* **AIM OF THE TASK**:
Reproduce the material below, substituting "Display size" for every occurrence of "Screen dimensions" and leaving all other text unchanged.
-- Start of RECORDS --
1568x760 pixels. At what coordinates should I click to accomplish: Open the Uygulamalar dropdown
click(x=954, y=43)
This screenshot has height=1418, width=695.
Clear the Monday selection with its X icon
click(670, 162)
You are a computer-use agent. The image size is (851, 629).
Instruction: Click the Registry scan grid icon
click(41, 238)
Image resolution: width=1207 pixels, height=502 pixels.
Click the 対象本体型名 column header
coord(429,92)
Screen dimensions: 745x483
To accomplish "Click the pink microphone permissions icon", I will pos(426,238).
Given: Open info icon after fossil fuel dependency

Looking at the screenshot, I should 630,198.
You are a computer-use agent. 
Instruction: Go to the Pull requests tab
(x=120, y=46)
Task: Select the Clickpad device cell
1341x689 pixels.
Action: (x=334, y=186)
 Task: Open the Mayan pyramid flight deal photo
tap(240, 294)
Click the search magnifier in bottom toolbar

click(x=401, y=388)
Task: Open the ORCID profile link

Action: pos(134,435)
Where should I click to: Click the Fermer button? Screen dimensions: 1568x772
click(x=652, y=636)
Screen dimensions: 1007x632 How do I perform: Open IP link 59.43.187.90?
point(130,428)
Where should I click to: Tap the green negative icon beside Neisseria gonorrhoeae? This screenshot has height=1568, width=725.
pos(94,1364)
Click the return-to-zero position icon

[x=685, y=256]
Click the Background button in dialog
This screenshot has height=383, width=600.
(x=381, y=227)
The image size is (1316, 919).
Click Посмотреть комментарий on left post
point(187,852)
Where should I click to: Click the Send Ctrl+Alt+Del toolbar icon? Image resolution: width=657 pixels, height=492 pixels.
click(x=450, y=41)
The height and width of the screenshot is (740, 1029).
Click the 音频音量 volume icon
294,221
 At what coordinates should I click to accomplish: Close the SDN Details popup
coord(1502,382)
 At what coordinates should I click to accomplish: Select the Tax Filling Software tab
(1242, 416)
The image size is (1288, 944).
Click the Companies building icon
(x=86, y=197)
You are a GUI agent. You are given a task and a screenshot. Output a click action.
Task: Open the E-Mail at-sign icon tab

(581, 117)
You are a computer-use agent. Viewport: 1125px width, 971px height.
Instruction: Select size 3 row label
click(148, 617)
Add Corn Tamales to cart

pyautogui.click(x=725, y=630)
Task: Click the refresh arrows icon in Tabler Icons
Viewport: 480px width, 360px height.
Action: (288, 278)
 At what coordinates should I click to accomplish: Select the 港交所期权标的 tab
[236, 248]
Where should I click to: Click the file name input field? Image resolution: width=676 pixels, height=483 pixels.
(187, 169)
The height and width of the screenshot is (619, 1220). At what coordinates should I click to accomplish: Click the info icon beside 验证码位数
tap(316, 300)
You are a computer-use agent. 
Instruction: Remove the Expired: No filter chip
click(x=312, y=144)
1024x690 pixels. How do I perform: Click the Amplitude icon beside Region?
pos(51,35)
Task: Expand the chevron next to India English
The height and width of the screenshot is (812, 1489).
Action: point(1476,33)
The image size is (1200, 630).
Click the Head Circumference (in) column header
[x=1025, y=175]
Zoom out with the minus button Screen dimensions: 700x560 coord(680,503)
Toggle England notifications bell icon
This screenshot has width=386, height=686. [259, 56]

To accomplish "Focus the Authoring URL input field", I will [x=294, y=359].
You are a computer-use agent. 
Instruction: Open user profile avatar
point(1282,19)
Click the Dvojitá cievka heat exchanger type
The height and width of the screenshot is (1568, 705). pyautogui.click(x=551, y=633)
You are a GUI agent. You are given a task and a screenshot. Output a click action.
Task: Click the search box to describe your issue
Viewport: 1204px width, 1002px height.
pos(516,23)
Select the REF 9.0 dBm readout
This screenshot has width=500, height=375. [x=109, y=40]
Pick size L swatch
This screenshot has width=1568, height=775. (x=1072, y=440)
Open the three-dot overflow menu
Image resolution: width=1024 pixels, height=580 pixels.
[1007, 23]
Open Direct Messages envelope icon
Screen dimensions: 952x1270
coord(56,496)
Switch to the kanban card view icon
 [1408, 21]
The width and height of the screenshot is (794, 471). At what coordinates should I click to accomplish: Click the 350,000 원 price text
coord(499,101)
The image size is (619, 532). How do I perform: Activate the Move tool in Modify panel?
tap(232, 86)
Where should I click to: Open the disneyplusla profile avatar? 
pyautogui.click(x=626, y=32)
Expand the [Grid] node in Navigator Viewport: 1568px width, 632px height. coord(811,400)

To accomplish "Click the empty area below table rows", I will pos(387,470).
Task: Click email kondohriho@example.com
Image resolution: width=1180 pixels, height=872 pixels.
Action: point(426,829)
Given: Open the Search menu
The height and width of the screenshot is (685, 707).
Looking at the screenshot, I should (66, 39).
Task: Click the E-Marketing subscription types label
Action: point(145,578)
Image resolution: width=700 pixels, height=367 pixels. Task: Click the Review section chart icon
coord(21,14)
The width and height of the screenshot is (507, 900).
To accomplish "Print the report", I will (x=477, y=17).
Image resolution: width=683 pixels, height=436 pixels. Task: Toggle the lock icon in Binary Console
-- End of RECORDS --
* **WORKED SOLUTION**:
1568x760 pixels. At what coordinates should I click to accomplish: Open the Uygulamalar dropdown
click(x=954, y=43)
This screenshot has height=1418, width=695.
Clear the Monday selection with its X icon
click(670, 162)
You are a computer-use agent. The image size is (851, 629).
Instruction: Click the Registry scan grid icon
click(41, 238)
Image resolution: width=1207 pixels, height=502 pixels.
Click the 対象本体型名 column header
coord(429,92)
Display size: 745x483
To accomplish "Click the pink microphone permissions icon", I will pos(426,238).
Given: Open info icon after fossil fuel dependency

Looking at the screenshot, I should 630,198.
You are a computer-use agent. 
Instruction: Go to the Pull requests tab
(x=120, y=46)
Task: Select the Clickpad device cell
1341x689 pixels.
Action: (x=334, y=186)
 Task: Open the Mayan pyramid flight deal photo
tap(240, 294)
Click the search magnifier in bottom toolbar

click(x=401, y=388)
Task: Open the ORCID profile link

Action: pos(134,435)
Where should I click to: Click the Fermer button? Display size: 1568x772
click(x=652, y=636)
Display size: 1007x632 How do I perform: Open IP link 59.43.187.90?
point(130,428)
Where should I click to: Tap the green negative icon beside Neisseria gonorrhoeae? This screenshot has height=1568, width=725.
pos(94,1364)
Click the return-to-zero position icon

[x=685, y=256]
Click the Background button in dialog
This screenshot has height=383, width=600.
(x=381, y=227)
The image size is (1316, 919).
Click Посмотреть комментарий on left post
point(187,852)
Where should I click to: Click the Send Ctrl+Alt+Del toolbar icon? Image resolution: width=657 pixels, height=492 pixels.
click(x=450, y=41)
The height and width of the screenshot is (740, 1029).
Click the 音频音量 volume icon
294,221
 At what coordinates should I click to accomplish: Close the SDN Details popup
coord(1502,382)
 At what coordinates should I click to accomplish: Select the Tax Filling Software tab
(1242, 416)
The image size is (1288, 944).
Click the Companies building icon
(x=86, y=197)
You are a GUI agent. You are given a task and a screenshot. Output a click action.
Task: Open the E-Mail at-sign icon tab

(581, 117)
You are a computer-use agent. Viewport: 1125px width, 971px height.
Instruction: Select size 3 row label
click(148, 617)
Add Corn Tamales to cart

pyautogui.click(x=725, y=630)
Task: Click the refresh arrows icon in Tabler Icons
Viewport: 480px width, 360px height.
Action: (288, 278)
 At what coordinates should I click to accomplish: Select the 港交所期权标的 tab
[236, 248]
Where should I click to: Click the file name input field? Image resolution: width=676 pixels, height=483 pixels.
(187, 169)
The height and width of the screenshot is (619, 1220). At what coordinates should I click to accomplish: Click the info icon beside 验证码位数
tap(316, 300)
You are a computer-use agent. 
Instruction: Remove the Expired: No filter chip
click(x=312, y=144)
1024x690 pixels. How do I perform: Click the Amplitude icon beside Region?
pos(51,35)
Task: Expand the chevron next to India English
The height and width of the screenshot is (812, 1489).
Action: point(1476,33)
The image size is (1200, 630).
Click the Head Circumference (in) column header
[x=1025, y=175]
Zoom out with the minus button Display size: 700x560 coord(680,503)
Toggle England notifications bell icon
This screenshot has width=386, height=686. [259, 56]

To accomplish "Focus the Authoring URL input field", I will [x=294, y=359].
You are a computer-use agent. 
Instruction: Open user profile avatar
point(1282,19)
Click the Dvojitá cievka heat exchanger type
The height and width of the screenshot is (1568, 705). pyautogui.click(x=551, y=633)
You are a GUI agent. You are given a task and a screenshot. Output a click action.
Task: Click the search box to describe your issue
Viewport: 1204px width, 1002px height.
pos(516,23)
Select the REF 9.0 dBm readout
This screenshot has width=500, height=375. [x=109, y=40]
Pick size L swatch
This screenshot has width=1568, height=775. (x=1072, y=440)
Open the three-dot overflow menu
Image resolution: width=1024 pixels, height=580 pixels.
[1007, 23]
Open Direct Messages envelope icon
Display size: 952x1270
coord(56,496)
Switch to the kanban card view icon
 [1408, 21]
The width and height of the screenshot is (794, 471). At what coordinates should I click to accomplish: Click the 350,000 원 price text
coord(499,101)
The image size is (619, 532). How do I perform: Activate the Move tool in Modify panel?
tap(232, 86)
Where should I click to: Open the disneyplusla profile avatar? 
pyautogui.click(x=626, y=32)
Expand the [Grid] node in Navigator Viewport: 1568px width, 632px height. coord(811,400)

To accomplish "Click the empty area below table rows", I will pos(387,470).
Task: Click email kondohriho@example.com
Image resolution: width=1180 pixels, height=872 pixels.
Action: point(426,829)
Given: Open the Search menu
The height and width of the screenshot is (685, 707).
Looking at the screenshot, I should (66, 39).
Task: Click the E-Marketing subscription types label
Action: point(145,578)
Image resolution: width=700 pixels, height=367 pixels. Task: Click the Review section chart icon
coord(21,14)
The width and height of the screenshot is (507, 900).
To accomplish "Print the report", I will (x=477, y=17).
Image resolution: width=683 pixels, height=436 pixels. Task: Toggle the lock icon in Binary Console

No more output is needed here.